Introduction: Make Your Own Waterless Silicone Airlocks for Homebrewing

In homebrewing, you need to keep biological contaminants such as bacteria and mold spores from the air from entering your carefully sanitized fermenters. However, you can’t just close off the bottles as you need to let CO2 from the fermenting process escape.

The usual solution is to install a water-filled bubbler/airlock on the top of the fermentation vessel. The airlock lets CO2 out in the form of bubbles but keeps air from getting in.
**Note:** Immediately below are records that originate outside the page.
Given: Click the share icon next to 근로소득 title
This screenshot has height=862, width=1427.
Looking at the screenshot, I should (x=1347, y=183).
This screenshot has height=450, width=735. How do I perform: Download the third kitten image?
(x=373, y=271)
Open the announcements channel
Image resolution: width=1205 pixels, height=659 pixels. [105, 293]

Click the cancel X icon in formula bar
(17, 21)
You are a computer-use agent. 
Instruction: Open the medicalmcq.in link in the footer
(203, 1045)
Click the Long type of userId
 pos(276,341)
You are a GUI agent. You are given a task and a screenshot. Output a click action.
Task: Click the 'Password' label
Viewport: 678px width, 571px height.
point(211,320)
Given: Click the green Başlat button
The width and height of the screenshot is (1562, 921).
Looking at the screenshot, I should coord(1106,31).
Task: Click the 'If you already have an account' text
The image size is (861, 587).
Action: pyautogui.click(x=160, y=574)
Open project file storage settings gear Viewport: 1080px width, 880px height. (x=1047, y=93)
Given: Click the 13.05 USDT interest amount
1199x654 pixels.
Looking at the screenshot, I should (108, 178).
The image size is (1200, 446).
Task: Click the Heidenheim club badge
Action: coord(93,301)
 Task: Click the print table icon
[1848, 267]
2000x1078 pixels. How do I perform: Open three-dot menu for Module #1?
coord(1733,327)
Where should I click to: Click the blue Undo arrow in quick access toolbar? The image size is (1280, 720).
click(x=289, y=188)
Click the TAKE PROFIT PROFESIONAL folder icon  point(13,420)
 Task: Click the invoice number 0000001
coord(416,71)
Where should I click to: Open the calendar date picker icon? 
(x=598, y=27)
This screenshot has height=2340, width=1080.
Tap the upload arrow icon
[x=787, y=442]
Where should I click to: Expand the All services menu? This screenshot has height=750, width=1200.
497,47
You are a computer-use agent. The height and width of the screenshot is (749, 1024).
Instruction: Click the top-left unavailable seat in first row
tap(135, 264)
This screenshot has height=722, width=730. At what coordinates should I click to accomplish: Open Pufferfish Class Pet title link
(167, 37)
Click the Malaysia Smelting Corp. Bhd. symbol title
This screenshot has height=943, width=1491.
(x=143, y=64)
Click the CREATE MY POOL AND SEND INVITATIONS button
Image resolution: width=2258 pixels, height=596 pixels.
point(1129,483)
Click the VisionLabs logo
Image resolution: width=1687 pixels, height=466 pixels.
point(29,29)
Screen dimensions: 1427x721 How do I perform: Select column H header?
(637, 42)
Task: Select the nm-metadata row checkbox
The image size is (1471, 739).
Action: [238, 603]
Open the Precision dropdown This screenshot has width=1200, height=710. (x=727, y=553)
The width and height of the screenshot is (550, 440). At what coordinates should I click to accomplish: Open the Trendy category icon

Another solution that has been put forth is the waterless airlock. These are specially made silicone stoppers with a pair of flapper valves inside a cylinder. The flappers go in only one direction, so gas can go out but not in. I didn't want to spend $3 for a valve and $8 for shipping, so I decided to go over to http://techshop.ws and make some of my own.

Step 1: Materials

  • Silicone or rubber stoppers, food grade since they are intended for contact with your beer. You will want the ones with a hole in the center (or drill it yourself).
  • Food-grade silicone caulk
  • Clean typing paper

Step 2: Step 1

Lay out your stoppers on a flat surface. If they did not come with holes, drill holes in them. Be generous about hole size.

Step 3:

Cut sheets of clean paper so that they can cover the hole plus one side of the stopper.

Step 4:

Cover the top of the stopper with food-grade silicone caulk. Cover the parts of the stopper that are open and the parts that have paper over them.

Step 5:

Let the food-grade silicone dry as per the time listed on the container. The silicone that I used required 24 hours to be fully cured.

Remove paper.

You’re done! Once the silicone is dry and the paper is removed, you can use these as airlocks in your fermentation carboys. The silicone caulk should be anchored to the part of the stopper that was bare but able to emit gas from the part that was covered by the paper.

I made it at Techshop!

Put the airlock-stopper in your fermenter and brew.